Static vs. class methods. A static method in Java does not translate to a Python class method.
In Python, calling a class method involves an additional memory allocation that calling a static method or function does not.
In Java, dotted names (e.g., foo.bar.method) are looked up by the compiler, so at runtime it really doesn’t matter how many of them you have. In Python, however, the lookups occur at runtime, so “each dot counts”.
Method overloading. Whereas Java requires explicit specification of multiple same-named functions with different signatures, the same can be accomplished in Python with a single function that includes optional arguments with default values if not specified by the caller.
Single vs. double quotes. Whereas the use of single quotes vs. double quotes has significance in Java, they can be used interchangeably in Python (but no, it won’t allow beginnning the same string with a double quote and trying to end it with a single quote, or vice versa!).

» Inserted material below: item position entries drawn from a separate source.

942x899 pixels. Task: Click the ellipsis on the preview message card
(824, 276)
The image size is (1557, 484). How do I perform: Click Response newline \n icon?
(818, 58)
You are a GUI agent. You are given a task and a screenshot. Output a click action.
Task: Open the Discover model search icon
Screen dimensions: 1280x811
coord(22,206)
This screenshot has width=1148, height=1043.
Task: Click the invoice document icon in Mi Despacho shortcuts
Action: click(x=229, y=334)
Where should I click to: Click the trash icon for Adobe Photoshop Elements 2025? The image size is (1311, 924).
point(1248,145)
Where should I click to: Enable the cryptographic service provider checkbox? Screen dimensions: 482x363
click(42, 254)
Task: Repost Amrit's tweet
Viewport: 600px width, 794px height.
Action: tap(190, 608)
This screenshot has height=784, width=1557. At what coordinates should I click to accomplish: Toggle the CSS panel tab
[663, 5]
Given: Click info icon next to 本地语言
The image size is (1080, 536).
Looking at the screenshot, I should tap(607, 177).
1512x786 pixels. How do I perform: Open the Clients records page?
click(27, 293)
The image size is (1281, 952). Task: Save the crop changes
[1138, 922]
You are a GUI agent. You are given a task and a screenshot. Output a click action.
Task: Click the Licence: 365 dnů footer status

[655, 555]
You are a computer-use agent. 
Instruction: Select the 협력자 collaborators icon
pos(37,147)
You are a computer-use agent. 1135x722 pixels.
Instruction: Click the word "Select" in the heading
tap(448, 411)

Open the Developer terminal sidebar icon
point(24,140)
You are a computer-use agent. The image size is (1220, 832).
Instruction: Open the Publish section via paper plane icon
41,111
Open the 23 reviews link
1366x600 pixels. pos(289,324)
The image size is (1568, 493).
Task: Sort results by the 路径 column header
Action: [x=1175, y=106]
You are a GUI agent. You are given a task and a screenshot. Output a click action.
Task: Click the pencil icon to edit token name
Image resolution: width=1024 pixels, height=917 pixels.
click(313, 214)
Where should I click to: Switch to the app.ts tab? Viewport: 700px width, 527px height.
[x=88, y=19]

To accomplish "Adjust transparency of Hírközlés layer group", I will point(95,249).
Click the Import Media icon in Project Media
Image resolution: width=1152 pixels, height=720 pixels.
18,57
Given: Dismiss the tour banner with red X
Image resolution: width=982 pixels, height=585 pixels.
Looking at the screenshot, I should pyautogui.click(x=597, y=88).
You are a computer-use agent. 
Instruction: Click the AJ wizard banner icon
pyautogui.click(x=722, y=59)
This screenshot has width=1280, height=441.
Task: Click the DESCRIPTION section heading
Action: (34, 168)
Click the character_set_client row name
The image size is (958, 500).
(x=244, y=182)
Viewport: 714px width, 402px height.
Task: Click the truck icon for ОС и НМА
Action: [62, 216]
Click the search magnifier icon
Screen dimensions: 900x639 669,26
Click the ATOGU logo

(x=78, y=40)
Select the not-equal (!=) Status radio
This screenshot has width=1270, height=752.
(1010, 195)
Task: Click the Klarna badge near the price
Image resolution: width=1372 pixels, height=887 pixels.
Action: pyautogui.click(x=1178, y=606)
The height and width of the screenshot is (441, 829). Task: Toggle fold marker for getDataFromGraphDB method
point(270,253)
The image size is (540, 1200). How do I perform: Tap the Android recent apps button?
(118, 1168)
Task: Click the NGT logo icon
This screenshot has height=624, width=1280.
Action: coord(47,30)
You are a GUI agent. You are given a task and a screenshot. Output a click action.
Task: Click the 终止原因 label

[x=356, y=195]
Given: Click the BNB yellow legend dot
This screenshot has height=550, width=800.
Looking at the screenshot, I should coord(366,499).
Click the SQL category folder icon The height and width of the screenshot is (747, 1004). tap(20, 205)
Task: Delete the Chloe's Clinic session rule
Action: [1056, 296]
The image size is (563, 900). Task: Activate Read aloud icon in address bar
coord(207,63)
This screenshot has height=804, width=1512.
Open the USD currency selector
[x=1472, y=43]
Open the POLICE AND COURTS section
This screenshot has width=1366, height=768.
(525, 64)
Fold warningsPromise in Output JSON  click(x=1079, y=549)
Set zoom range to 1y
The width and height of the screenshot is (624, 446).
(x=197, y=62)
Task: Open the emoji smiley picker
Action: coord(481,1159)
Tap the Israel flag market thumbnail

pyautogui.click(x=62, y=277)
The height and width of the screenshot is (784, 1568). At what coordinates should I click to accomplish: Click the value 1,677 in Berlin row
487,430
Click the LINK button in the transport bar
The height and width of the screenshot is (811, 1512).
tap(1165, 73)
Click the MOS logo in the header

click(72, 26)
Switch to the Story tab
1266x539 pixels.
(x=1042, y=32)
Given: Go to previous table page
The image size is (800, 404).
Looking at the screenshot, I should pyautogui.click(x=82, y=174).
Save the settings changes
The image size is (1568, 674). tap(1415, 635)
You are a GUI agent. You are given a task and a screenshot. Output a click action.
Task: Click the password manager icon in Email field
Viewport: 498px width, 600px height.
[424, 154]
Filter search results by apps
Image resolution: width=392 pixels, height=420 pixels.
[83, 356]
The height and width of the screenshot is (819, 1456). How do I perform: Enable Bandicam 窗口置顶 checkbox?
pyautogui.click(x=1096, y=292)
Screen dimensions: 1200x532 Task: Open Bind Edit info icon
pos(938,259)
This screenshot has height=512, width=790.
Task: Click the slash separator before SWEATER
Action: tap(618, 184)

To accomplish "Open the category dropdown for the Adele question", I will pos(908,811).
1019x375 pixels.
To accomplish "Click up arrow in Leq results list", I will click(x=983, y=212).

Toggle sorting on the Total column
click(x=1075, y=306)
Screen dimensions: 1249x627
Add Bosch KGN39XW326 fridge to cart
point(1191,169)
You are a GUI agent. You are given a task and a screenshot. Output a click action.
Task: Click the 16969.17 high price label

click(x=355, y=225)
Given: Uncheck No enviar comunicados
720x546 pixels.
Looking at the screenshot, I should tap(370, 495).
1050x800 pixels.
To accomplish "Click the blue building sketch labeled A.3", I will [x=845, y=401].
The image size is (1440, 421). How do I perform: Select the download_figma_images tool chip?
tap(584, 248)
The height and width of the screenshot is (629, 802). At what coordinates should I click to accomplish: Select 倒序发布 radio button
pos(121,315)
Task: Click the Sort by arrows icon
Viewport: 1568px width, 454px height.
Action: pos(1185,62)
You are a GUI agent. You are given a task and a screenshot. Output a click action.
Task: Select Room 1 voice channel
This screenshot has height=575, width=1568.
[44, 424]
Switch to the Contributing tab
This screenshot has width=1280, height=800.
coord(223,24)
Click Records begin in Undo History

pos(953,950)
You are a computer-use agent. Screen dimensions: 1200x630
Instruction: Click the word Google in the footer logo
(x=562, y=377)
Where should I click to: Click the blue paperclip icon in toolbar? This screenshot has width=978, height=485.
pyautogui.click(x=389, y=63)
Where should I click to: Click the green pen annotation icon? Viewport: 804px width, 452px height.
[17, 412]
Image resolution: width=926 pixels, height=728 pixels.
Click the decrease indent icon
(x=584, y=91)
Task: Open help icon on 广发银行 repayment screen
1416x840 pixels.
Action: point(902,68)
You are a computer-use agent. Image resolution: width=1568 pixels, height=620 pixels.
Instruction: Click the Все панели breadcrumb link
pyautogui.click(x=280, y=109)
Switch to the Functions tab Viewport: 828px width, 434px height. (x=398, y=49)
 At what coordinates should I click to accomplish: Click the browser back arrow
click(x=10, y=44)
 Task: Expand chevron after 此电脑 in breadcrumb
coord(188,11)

Getters and setters (not!). Getters and setters in Python are superfluous; rather, you should use the ‘property’ built-in (that’s what it’s for!). In Python, getters and setters are a waste of both CPU and programmer time.
Classes are optional. Whereas Java requires every function to be defined in the context of an enclosing class definition, Python has no such requirement.
Indentation matters… in Python. This bites many a newbie Python programmer.
The Big Picture
An expert knowledge of Python extends well beyond the technical minutia of the language. A Python expert will have an in-depth understanding and appreciation of Python’s benefits as well as its limitations. Accordingly, here are some sample questions that can help assess this dimension of a candidate’s expertise:
###Q: What is Python particularly good for? When is using Python the “right choice” for a project?
Although likes and dislikes are highly personal, a developer who is “worth his or her salt” will highlight features of the Python language that are generally considered advantageous (which also helps answer the question of what Python is “particularly good for”). Some of the more common valid answers to this question include:
便于使用和重构,感谢Python灵活的语法,让它在快速建模时非常有用。
更多简洁的代码,再次感谢Python的语法和众多Python库。(distributed freely with most Python language implementations).
A dynamically-typed and strongly-typed language, offering the rare combination of code flexibility while at the same time avoiding pesky implicit-type-conversion bugs.
免费且开源,还要我说更多吗?
With regard to the question of when using Python is the “right choice” for a project, the complete answer also depends on a number of issues orthogonal to the language itself, such as prior technology investment, skill set of the team, and so on. Although the question as stated above implies interest in a strictly technical answer, a developer who will raise these additional issues in an interview will always “score more points” with me since it indicates an awareness of, and sensitivity to, the “bigger picture” (i.e., beyond just the technology being employed). Conversely, a response that Python is always the right choice is a clear sign of an unsophisticated developer.
###Q: Python语言的有哪些缺陷?
对于初学者来说,如果你很了解一门语言,你就应该知道它的缺点,因此回答如“他没有任何我不喜欢的东西”或者“它没有缺点”都非常telling indeed。
这个问题两个最常见的有效答案(绝不是详细列表)是:
全局解释器锁(GIL)。 CPython(最常用的Python实现)是非完全线程安全的。为了支持多线程的Python程序,当前线程必须保持CPython提供的一个全局锁,之后才能安全地访问python对象。其结果是,不管有多少线程或处理器存在,在任意时刻只有一个线程被执行。相比较而言,值得注意的是,之前讨论的PyPy实现提供了对海量micro-threads并发的支持。
执行速度。 Python可能比编译语言要慢,因为它是被解释的。 (嗯,有点慢。查看之前我们针对这个问题的讨论。)
包起来
##总结
本文中所列举的问题和技巧可以帮助你识别真正的python高手。我们希望在你寻找顶尖python开发者的时候,这些问题和技巧能成为一个“从谷壳分离麦子”的有用工具。然而,要记住,这些仅仅应该是作为工具被纳入你的整体招聘工具箱和战略中。
另外,对于那些可能会错误地阅读本指南,希望学习如何捕捉爬行动物(对不起,伙计,一类错误的蟒蛇!)的人,我们推荐你来弗罗里达州野生动物基金会的Python挑战赛。